● Exercise instructions
Among the entries below, the lines from the one with "Task: Open the Data Sources side panel" up to and including the one with "Task: Click the Smart rules info icon" are to be restated exactly, without pictures.

● Data supplied
——————

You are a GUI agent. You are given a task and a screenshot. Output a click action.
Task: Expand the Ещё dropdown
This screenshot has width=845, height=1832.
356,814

——————

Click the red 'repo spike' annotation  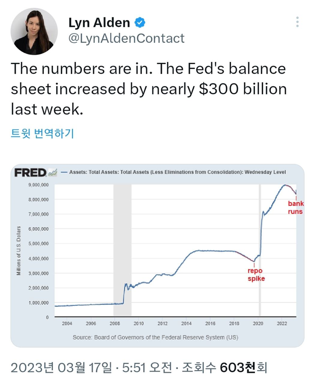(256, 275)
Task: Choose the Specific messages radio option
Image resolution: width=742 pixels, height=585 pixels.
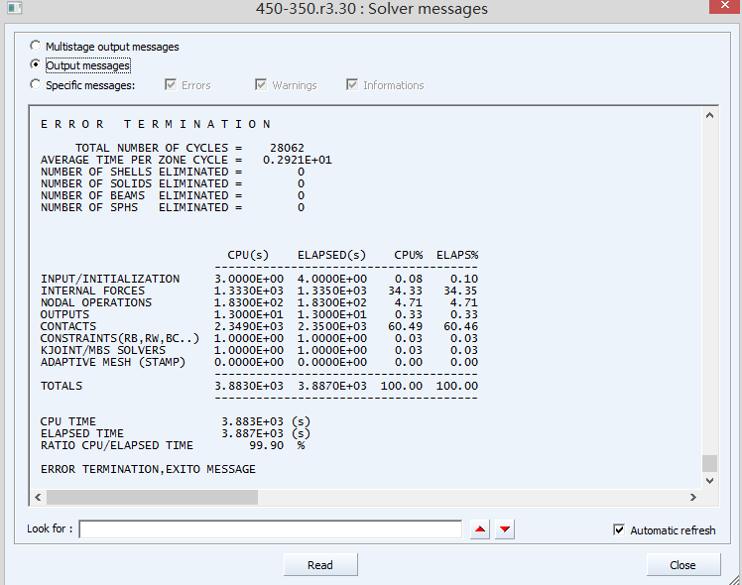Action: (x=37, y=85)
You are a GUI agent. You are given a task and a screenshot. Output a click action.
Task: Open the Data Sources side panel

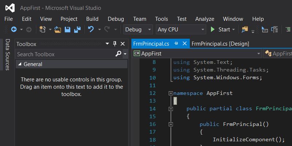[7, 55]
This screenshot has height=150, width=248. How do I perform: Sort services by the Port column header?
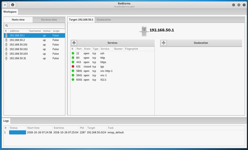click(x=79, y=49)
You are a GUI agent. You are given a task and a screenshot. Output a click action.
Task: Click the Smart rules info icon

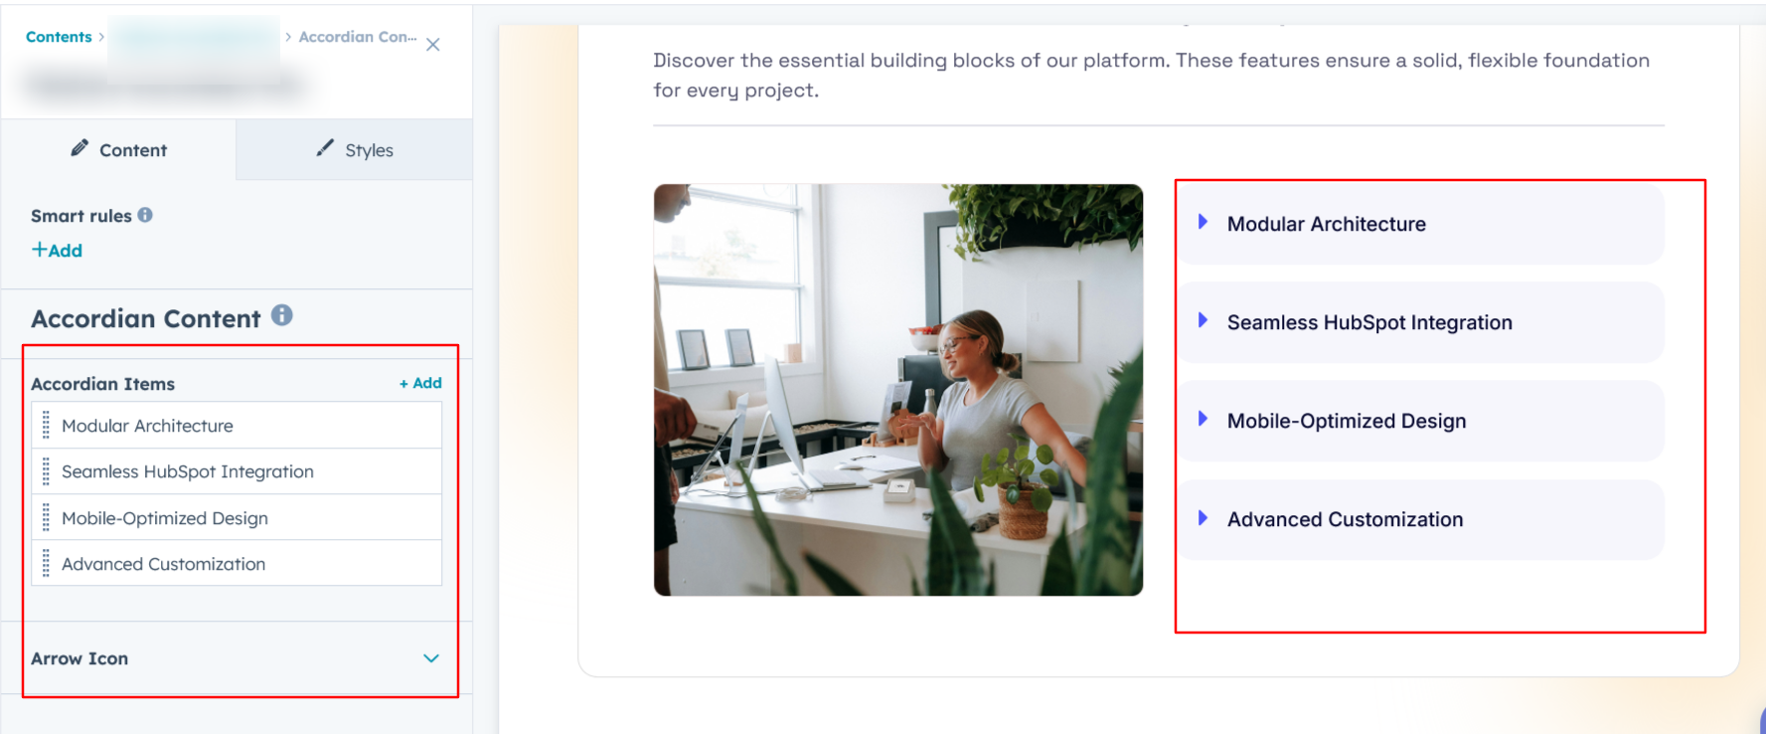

——————

● Written solution
Task: Open the Data Sources side panel

[7, 55]
This screenshot has height=150, width=248. How do I perform: Sort services by the Port column header?
click(x=79, y=49)
You are a GUI agent. You are given a task and a screenshot. Output a click action.
Task: Click the Smart rules info icon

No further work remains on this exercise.